Cardiovascular exercise is an important part of our healthy lifestyle. It helps you burn more calories, improves your heart health and reduces your risk of chronic diseases.

But here a common question arises whether doing cardio can lead to muscle loss. Fitness professionals often recommend leaving cardio out for those looking to gain strength and size.

Statements like cardio will burn muscles, decrease muscle mass or put you in a catabolic state, which is something that’ll probably leave people ignoring the cardio exercise to only pick up the weights. But what’s the truth?

Does cardio cause muscle loss?

Yes, cardio causes muscle loss but only if you are not doing enough weight training or nourishing your workout with proper nutrients. Cardio does not cause muscle loss automatically, but it can if you are making these 3 mistakes.

Doing too much cardio.

Doing cardio at the wrong time.

Doing the wrong type of cardio.

Doing too much cardio can cause muscle loss.

  • One common mistake people make is that they do too much cardio.
  • When someone wants to lose fat, they prefer cardio as their first choice.
  • Cardio will indeed burn more amount of calories, but that doesn’t mean cardio is the best way to lose fat.
  • Cardio will help you to some extent for fat loss but the main tool to get higher fat loss is your BMR (Basal Metabolic Rate).
  • Elevated BMR will help burn higher amounts of calories at relative rest.
  • One should focus on lifting weights to get more fat loss and prevent muscle loss.
  • Keep your cardio sessions 25-30 minutes, 1-2 times a week to prevent muscle loss.

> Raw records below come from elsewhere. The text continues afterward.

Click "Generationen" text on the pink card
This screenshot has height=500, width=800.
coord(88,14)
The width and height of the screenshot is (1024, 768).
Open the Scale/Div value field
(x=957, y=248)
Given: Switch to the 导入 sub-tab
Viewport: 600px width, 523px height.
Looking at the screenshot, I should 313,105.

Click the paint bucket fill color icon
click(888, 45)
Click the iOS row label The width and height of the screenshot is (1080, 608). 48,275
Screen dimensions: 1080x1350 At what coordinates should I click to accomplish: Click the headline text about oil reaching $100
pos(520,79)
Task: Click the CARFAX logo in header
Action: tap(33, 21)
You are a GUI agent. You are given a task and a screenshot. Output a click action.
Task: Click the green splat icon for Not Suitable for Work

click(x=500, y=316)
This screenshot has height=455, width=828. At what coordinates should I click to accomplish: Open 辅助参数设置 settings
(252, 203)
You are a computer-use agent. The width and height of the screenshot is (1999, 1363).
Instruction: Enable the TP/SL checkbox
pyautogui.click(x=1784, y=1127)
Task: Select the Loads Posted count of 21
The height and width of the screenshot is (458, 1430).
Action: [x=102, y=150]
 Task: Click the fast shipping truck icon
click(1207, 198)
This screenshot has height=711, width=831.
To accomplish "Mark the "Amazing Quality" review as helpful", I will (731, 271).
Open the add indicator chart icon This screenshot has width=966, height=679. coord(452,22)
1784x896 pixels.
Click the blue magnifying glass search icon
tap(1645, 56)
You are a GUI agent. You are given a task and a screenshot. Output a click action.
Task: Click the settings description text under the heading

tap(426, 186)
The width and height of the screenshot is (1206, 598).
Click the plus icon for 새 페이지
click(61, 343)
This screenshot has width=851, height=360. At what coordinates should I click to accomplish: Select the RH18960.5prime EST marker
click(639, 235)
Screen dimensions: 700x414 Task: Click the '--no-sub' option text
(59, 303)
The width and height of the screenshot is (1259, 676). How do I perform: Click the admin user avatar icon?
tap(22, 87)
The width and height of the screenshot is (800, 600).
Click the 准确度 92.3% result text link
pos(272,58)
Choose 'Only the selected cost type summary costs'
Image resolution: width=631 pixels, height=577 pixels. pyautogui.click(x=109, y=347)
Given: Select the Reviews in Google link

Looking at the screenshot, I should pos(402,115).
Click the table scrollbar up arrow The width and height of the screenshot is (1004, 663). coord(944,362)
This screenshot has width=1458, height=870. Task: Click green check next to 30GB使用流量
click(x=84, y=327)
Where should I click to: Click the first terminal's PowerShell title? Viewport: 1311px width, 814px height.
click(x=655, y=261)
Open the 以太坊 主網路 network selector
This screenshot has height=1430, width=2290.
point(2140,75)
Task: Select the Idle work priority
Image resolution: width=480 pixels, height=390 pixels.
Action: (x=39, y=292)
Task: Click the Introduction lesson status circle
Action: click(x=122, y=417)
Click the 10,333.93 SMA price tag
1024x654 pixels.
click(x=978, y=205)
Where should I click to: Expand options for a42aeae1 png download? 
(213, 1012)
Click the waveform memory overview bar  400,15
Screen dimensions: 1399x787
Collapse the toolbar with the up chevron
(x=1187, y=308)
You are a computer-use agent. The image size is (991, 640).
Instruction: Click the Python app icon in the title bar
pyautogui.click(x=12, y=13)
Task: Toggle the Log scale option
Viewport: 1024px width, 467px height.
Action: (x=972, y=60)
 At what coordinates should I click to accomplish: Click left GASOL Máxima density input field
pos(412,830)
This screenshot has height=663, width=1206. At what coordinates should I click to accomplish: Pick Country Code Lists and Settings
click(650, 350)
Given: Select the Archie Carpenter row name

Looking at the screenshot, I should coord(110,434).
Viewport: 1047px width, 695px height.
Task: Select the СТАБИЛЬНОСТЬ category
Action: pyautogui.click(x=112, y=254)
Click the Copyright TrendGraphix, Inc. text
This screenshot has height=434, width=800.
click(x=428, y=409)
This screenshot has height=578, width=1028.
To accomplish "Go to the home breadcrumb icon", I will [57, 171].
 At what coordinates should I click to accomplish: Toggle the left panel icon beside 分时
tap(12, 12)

Doing cardio at the wrong time can cause muscle loss.

  • The second common mistake people make is that they do cardio at the wrong time.
  • Most people do a treadmill, elliptical or any other cardio equipment before they start the workout as a warm-up exercise.
  • Instead of doing cardio and weights on the same day, keep both on separate days to get better muscle growth. Cardio also decreases lifting strength.
  • If you’re doing both on the same day because of your different goals, keep your cardio workout after completing weights.
  • For warm-up before weight training, you can do mobility drills or dynamic stretches. It will help your joints to perform well.

Doing the wrong type of cardio can cause muscle loss.

  • The third common mistake people make is the selection of a cardio workout.
  • Most people choose running as their cardio workout.
  • Despite popular belief, running may not be the best form of cardio. All forms of high-impact cardio, such as running, jump rope and sprinting have significant eccentric components.
  • These eccentric components are responsible for lower body muscle damage, which requires time to recover from.
  • The best form of cardio that you can do is low-impact cardio such as elliptical, cycling or incline walking.

Conclusion

Each form of exercise is equally important. It is up to your fitness goal and what you intend to focus on primarily. Cardio and weight both are equally beneficial for the body. But choosing cardio the smarter way will help you go longer in the fitness race.

From the above article, you get the conclusion that-

Does cardio burn muscle if done in moderation? probably not.

Does cardio burn muscle if it is done excessively? It could decrease your potential muscle growth.

Understanding how cardio affects your gains or losses is vitally important.